Exercise details: Look below for the lines from the one with "India for India (880, 1893)" to the one with "Comments feed (592, 754)", and copy exactly those lines, both ends included.
Start of The input
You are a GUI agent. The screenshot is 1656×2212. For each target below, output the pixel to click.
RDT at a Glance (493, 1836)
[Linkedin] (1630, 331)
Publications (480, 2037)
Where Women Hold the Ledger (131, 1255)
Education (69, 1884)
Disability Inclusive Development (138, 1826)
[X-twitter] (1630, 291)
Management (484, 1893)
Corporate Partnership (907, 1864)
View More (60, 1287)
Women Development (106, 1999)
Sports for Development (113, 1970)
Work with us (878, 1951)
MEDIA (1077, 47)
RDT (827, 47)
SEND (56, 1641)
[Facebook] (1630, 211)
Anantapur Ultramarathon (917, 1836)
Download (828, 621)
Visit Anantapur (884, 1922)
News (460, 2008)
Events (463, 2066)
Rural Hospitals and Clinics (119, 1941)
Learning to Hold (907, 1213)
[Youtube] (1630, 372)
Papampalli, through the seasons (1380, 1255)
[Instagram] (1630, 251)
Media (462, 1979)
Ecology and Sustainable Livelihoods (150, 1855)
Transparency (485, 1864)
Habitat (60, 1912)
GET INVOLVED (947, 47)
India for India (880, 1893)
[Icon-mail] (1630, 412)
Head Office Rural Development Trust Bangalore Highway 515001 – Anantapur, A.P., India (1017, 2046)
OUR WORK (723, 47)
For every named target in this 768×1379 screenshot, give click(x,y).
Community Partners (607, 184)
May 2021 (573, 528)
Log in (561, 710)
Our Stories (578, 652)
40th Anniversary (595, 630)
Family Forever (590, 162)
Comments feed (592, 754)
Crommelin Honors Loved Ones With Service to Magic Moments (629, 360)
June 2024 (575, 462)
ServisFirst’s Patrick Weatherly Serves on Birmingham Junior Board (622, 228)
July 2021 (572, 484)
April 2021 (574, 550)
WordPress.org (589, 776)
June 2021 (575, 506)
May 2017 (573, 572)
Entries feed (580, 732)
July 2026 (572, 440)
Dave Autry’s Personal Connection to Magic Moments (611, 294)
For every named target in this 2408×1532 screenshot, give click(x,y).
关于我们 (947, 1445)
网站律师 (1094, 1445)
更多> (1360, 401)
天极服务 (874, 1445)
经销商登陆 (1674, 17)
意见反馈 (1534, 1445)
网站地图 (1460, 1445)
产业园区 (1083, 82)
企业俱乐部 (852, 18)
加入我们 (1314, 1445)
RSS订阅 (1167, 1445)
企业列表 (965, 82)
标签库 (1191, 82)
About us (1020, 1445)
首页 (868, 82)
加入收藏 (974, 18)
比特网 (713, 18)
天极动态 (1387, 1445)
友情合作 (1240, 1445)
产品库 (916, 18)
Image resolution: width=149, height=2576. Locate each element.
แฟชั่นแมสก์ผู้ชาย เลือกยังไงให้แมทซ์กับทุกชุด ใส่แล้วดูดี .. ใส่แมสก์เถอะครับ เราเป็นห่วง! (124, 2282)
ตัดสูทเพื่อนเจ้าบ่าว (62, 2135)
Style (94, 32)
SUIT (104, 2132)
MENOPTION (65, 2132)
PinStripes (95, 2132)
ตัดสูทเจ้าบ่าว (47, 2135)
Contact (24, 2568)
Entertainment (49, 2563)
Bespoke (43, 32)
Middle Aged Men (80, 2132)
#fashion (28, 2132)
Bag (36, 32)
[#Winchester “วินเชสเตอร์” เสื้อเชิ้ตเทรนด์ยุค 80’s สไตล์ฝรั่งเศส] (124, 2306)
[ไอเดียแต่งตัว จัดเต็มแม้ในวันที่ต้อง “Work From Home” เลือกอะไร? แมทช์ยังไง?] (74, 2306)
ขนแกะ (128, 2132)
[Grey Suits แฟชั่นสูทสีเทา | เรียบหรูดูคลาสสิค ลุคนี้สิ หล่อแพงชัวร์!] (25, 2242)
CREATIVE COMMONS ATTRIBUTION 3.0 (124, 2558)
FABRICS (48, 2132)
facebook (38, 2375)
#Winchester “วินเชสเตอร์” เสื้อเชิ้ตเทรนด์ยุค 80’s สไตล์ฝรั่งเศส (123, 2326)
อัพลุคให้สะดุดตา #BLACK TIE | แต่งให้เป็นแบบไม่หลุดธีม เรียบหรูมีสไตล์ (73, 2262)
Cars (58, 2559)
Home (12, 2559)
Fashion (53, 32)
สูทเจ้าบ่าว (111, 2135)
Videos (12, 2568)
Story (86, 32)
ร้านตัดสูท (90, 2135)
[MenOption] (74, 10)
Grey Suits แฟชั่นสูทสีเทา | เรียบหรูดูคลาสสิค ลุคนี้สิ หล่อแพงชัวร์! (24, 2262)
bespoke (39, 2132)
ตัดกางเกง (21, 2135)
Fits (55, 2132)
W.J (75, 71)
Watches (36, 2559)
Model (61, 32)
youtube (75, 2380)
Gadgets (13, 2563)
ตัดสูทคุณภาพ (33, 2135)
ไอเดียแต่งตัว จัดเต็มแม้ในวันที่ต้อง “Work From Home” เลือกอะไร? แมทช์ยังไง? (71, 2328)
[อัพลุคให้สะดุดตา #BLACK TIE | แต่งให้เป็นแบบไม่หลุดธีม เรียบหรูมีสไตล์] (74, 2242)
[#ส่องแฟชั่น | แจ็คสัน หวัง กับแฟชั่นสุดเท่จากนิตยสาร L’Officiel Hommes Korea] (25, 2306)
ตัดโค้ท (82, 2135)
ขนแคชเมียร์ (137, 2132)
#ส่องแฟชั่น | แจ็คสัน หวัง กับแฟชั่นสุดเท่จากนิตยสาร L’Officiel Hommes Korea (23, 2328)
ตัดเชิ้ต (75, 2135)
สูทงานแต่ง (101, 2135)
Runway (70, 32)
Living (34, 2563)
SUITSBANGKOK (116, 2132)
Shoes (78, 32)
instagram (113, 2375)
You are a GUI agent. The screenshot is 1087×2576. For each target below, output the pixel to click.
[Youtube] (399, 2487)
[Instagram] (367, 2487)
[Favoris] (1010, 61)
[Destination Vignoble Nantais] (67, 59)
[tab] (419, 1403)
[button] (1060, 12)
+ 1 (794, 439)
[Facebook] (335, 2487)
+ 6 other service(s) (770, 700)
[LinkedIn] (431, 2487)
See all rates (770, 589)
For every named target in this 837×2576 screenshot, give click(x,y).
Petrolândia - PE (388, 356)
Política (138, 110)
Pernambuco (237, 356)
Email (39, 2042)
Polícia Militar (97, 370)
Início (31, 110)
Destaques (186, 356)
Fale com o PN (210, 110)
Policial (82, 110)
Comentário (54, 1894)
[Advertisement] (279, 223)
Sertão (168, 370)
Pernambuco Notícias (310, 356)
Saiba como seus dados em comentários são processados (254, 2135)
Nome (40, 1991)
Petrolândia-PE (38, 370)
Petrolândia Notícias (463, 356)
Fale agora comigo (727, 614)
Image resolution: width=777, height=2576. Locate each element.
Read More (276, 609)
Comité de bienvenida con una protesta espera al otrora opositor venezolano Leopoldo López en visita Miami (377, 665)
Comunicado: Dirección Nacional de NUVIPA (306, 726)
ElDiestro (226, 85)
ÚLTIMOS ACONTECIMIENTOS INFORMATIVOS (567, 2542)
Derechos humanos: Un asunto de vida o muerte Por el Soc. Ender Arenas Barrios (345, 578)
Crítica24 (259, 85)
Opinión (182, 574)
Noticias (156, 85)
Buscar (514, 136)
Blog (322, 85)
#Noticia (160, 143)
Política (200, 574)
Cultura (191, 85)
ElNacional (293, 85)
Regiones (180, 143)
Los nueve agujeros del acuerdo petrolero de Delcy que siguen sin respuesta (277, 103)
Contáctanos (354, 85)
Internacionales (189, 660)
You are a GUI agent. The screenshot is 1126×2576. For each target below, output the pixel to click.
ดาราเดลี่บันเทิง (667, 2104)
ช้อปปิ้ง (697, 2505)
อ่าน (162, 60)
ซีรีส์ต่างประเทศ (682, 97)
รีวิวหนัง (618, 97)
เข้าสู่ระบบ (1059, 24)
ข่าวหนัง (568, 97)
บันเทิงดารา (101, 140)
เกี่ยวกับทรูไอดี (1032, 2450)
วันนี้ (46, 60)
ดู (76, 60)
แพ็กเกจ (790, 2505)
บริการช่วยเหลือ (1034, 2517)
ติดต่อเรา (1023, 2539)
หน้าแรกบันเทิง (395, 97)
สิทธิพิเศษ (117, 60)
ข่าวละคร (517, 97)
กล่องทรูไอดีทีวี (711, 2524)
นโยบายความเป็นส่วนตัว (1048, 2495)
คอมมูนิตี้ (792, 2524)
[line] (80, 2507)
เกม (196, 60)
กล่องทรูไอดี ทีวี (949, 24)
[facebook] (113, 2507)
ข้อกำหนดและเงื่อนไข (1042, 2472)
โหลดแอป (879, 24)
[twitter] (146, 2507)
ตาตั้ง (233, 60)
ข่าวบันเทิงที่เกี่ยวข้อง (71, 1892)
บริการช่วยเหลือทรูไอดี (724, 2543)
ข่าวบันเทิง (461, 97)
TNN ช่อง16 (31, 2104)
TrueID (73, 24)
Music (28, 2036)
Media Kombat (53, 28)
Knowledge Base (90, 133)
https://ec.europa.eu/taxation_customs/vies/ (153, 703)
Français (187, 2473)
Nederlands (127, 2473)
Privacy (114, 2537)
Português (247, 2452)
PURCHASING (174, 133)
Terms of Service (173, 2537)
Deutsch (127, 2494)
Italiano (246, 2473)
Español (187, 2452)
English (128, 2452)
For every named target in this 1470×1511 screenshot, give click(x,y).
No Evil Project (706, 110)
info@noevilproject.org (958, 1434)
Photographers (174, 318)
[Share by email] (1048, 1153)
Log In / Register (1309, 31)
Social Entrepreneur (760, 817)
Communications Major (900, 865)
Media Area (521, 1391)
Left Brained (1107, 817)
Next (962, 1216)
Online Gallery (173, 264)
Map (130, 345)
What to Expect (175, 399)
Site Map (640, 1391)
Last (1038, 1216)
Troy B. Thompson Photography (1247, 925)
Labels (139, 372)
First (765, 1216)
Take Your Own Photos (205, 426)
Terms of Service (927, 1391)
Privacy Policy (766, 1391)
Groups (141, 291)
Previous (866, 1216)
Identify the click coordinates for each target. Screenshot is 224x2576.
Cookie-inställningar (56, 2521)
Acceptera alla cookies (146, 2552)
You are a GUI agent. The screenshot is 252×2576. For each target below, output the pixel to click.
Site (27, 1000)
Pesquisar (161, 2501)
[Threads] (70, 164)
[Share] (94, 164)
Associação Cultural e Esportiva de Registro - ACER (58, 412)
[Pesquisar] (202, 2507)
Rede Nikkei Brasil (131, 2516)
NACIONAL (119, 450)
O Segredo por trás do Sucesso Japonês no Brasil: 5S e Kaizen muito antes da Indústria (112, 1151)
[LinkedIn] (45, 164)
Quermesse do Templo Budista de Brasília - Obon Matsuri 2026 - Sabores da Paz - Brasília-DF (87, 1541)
End of The input
Output:
India for India (880, 1893)
[Icon-mail] (1630, 412)
Head Office Rural Development Trust Bangalore Highway 515001 – Anantapur, A.P., India (1017, 2046)
OUR WORK (723, 47)
For every named target in this 768×1379 screenshot, give click(x,y).
Community Partners (607, 184)
May 2021 (573, 528)
Log in (561, 710)
Our Stories (578, 652)
40th Anniversary (595, 630)
Family Forever (590, 162)
Comments feed (592, 754)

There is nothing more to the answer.